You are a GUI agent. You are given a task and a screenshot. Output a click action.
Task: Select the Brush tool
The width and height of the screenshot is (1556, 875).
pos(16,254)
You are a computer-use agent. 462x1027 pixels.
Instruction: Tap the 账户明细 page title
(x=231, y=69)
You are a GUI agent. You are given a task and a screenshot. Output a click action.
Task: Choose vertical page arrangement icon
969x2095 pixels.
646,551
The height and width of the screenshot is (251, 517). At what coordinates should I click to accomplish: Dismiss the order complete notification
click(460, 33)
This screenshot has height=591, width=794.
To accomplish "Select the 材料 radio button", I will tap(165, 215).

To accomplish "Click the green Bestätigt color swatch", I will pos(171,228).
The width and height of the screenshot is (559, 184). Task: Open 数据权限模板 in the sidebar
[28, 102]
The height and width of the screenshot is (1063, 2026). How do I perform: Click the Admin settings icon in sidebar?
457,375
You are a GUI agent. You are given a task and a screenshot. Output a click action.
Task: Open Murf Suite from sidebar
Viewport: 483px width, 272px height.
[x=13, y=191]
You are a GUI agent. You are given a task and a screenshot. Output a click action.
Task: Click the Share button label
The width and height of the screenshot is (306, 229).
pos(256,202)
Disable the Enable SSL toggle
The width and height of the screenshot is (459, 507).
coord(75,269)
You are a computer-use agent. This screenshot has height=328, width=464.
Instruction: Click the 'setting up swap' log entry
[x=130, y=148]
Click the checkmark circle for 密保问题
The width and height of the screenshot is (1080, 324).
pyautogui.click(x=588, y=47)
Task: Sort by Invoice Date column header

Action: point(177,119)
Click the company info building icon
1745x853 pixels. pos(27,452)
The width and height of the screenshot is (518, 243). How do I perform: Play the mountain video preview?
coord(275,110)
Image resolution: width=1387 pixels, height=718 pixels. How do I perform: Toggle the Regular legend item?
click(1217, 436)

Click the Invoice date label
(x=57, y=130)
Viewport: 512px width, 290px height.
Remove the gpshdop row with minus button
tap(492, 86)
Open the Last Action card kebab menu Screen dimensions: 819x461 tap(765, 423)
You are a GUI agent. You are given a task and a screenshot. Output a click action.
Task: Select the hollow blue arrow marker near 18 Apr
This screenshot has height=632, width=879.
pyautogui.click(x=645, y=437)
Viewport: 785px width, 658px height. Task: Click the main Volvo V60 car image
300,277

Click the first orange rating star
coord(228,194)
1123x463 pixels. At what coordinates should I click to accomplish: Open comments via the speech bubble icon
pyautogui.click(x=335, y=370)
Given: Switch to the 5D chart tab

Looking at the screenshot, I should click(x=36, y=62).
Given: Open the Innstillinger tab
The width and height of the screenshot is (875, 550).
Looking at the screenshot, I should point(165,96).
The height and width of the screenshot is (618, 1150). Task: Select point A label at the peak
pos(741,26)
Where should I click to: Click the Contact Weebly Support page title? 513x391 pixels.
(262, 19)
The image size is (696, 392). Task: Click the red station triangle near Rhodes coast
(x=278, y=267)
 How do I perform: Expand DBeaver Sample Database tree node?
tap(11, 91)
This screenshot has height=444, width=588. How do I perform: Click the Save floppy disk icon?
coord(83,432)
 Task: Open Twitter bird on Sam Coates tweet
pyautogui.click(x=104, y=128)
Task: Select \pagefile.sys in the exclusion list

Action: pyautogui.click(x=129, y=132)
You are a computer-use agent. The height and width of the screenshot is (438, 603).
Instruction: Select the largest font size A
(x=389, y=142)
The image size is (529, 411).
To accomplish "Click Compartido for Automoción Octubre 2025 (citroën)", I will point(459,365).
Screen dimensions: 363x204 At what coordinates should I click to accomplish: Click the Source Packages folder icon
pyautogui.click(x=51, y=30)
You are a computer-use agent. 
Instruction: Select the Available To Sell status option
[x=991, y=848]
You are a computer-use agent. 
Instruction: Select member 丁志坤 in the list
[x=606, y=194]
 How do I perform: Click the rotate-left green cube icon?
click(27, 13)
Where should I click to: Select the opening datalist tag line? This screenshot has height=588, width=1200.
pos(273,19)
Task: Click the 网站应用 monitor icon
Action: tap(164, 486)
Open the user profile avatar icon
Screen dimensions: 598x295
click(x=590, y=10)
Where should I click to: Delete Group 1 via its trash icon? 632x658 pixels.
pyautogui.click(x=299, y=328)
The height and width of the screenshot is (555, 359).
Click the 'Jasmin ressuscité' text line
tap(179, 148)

WHAT TO DO
Where the line with "You are a computer-use agent. 462x1027" ends, your copy should end too; please return exactly the lines from the first line of the data through it.

RESPONSE TO THE EXERCISE
You are a GUI agent. You are given a task and a screenshot. Output a click action.
Task: Select the Brush tool
The width and height of the screenshot is (1556, 875).
pos(16,254)
You are a computer-use agent. 462x1027 pixels.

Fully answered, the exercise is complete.